Guelzo, the Henry C. Luce Professor of the Civil War Era at Gettysburg College, belongs to that class of academic historians who, Guelzo accurately notes, consider studies that deal with battles as possessing “a reputation close to pornography” (xvi). His Acknowledgments serve primarily as fair warning to his scholarly colleagues that they are unlikely to approve of this book because it dares to commit almost purely military history.
I think such a concern is misplaced unless Guelzo is referring to the academic world beyond his colleagues in Civil War/Southern studies. My guess is that many, if not most, of his academic colleagues are going to devour this book even if they don’t admit so in polite company. And those who don’t will certainly not hold it against him.
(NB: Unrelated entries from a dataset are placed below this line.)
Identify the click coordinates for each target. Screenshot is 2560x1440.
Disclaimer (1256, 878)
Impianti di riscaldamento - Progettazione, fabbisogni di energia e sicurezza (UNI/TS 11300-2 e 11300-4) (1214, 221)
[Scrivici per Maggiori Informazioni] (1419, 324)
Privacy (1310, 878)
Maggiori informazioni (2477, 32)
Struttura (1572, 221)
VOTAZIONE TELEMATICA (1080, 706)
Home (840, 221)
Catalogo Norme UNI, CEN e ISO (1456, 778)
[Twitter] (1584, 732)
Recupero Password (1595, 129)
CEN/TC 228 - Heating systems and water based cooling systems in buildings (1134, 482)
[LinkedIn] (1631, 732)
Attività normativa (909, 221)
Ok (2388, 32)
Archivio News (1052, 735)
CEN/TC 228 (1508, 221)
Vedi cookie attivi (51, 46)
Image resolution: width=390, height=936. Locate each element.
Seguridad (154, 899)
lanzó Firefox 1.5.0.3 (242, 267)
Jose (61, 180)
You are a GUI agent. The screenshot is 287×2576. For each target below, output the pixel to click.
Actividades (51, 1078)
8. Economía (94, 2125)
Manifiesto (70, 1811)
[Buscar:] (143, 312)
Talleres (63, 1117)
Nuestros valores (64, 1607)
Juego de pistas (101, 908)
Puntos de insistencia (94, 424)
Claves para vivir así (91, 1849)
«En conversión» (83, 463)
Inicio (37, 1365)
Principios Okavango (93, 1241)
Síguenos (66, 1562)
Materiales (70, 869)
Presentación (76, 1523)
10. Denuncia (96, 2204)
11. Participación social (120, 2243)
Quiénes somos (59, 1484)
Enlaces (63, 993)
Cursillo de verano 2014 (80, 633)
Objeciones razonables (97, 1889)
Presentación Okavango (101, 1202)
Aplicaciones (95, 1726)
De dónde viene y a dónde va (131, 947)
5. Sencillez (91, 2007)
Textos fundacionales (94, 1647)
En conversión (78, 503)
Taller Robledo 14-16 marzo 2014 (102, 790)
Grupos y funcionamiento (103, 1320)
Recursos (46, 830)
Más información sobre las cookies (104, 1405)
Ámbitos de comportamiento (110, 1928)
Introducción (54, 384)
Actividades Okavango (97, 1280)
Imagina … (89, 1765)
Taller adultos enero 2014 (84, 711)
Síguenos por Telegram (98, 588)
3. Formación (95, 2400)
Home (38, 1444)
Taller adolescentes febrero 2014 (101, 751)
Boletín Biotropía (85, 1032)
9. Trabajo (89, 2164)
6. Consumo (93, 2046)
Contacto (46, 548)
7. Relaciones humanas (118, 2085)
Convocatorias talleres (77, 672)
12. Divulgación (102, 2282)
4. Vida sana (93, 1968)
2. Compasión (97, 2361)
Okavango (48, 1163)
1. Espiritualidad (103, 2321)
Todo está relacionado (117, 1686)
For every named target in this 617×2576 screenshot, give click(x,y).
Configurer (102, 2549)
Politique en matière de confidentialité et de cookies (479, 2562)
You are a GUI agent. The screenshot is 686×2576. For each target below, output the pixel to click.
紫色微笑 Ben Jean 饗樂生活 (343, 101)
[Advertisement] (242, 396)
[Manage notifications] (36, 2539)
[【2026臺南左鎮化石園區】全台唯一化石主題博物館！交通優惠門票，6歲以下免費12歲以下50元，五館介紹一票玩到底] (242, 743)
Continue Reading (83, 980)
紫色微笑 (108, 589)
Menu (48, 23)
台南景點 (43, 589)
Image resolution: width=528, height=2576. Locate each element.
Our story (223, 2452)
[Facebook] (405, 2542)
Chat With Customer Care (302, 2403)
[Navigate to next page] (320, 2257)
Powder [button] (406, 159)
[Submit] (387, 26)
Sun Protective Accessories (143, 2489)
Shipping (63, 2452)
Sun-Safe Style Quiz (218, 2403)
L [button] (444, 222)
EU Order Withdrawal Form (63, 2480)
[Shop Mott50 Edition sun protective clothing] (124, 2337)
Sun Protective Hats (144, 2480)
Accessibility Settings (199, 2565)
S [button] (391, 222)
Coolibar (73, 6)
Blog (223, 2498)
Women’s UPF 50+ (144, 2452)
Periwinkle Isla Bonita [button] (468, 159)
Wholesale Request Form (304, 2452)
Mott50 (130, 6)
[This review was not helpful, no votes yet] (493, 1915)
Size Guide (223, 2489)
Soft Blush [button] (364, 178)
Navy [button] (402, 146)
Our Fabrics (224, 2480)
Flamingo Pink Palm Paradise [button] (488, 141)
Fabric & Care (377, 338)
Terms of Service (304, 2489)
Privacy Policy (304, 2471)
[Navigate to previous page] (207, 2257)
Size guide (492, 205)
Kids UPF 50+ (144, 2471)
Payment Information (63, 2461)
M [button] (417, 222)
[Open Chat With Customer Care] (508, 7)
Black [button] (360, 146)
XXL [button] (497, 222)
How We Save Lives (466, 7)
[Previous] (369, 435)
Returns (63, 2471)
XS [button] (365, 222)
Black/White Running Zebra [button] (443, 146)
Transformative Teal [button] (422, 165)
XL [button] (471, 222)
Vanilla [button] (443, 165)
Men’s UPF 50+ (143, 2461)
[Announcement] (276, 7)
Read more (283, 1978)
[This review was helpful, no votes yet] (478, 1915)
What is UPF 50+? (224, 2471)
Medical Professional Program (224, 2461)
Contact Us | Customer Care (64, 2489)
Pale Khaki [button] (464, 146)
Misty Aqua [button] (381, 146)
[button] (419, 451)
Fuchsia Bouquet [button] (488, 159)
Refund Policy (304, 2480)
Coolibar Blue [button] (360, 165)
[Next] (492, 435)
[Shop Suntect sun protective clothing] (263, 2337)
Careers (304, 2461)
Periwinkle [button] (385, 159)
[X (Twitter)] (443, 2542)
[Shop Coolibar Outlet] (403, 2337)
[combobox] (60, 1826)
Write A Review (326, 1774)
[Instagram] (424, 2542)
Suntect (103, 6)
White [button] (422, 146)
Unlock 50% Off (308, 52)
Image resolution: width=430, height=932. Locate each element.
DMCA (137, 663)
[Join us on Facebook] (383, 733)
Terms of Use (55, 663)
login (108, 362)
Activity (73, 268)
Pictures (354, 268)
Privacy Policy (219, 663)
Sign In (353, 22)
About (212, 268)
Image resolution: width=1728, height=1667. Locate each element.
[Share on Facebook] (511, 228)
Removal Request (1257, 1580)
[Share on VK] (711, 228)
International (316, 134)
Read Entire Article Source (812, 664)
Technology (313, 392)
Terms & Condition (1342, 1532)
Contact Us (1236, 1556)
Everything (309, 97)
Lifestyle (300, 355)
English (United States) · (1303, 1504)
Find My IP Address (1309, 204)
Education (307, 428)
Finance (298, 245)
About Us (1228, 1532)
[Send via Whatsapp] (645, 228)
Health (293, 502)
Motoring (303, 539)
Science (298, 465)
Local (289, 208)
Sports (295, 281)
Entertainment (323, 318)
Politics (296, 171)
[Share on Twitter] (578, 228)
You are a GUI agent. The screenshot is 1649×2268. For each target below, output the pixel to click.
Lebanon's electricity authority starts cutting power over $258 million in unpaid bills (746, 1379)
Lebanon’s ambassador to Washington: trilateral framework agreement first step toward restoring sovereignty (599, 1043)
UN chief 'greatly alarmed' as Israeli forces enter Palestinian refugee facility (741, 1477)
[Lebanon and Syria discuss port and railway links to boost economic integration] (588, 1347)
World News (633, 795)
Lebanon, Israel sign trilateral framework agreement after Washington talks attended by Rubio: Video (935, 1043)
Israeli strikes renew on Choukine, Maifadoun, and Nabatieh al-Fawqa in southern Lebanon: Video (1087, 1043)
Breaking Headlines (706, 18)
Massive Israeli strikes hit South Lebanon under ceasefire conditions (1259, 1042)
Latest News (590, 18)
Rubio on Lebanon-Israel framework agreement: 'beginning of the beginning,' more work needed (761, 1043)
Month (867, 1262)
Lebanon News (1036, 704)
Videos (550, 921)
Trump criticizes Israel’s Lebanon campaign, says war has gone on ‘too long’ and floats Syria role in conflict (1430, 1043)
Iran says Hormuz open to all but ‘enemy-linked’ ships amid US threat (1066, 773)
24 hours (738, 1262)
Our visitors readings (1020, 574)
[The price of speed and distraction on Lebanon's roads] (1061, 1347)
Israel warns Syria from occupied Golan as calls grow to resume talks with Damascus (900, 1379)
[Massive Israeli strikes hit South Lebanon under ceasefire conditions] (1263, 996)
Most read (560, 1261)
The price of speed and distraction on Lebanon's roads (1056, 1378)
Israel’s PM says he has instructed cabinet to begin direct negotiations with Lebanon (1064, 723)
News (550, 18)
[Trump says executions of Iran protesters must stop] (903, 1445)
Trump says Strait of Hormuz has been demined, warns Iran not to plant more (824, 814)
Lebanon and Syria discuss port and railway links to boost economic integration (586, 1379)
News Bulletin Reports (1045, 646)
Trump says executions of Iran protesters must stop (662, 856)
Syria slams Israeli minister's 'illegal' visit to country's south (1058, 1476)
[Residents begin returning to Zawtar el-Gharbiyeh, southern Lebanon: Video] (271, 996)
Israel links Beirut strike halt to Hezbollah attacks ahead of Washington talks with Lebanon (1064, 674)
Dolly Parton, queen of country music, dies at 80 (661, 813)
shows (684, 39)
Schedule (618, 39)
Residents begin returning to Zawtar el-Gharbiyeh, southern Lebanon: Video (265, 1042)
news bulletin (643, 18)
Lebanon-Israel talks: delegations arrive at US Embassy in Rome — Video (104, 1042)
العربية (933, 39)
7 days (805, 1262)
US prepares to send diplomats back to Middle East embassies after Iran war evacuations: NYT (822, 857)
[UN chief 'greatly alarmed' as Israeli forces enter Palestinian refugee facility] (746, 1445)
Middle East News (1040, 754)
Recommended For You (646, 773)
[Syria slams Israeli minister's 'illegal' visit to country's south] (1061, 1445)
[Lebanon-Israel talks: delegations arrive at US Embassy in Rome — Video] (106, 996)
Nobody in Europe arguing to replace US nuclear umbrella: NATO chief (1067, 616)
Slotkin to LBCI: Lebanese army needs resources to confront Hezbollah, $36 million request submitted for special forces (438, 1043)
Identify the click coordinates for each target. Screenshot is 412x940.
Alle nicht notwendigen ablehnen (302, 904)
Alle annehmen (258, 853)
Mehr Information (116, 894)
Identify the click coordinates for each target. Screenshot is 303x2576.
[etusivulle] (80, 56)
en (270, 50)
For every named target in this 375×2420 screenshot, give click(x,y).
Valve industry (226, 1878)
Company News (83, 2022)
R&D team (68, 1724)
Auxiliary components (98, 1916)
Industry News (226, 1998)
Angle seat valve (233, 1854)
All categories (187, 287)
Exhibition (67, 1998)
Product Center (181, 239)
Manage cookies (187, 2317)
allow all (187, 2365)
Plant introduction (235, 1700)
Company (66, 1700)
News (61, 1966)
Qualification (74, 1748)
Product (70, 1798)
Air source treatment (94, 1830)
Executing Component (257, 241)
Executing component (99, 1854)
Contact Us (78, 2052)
The question that I find much more interesting is whether the hardcore Gettysburg buffs will accept Guelzo. Will the battlefield guides at Gettysburg take it seriously or will they brush it off in favor of the non-academic classics by Coddington, Sears, and Trudeau? What about that small group of writers, who focus on specific moments (even hours) during the Gettysburg campaign? What will they say, along with the relatively small group of readers, who can never get enough Gettysburg minutiae? Will they accept this academic upstart into the Gettysburg community?
Book sales on Amazon topped 400 even before it hit the shelves on Tuesday. It will be widely read by folks who have never read a book about Gettysburg or perhaps the Civil War. Who knows, we might even see Guelzo again on The Daily Show with Jon Stewart in July. Enjoy the ride, Allen.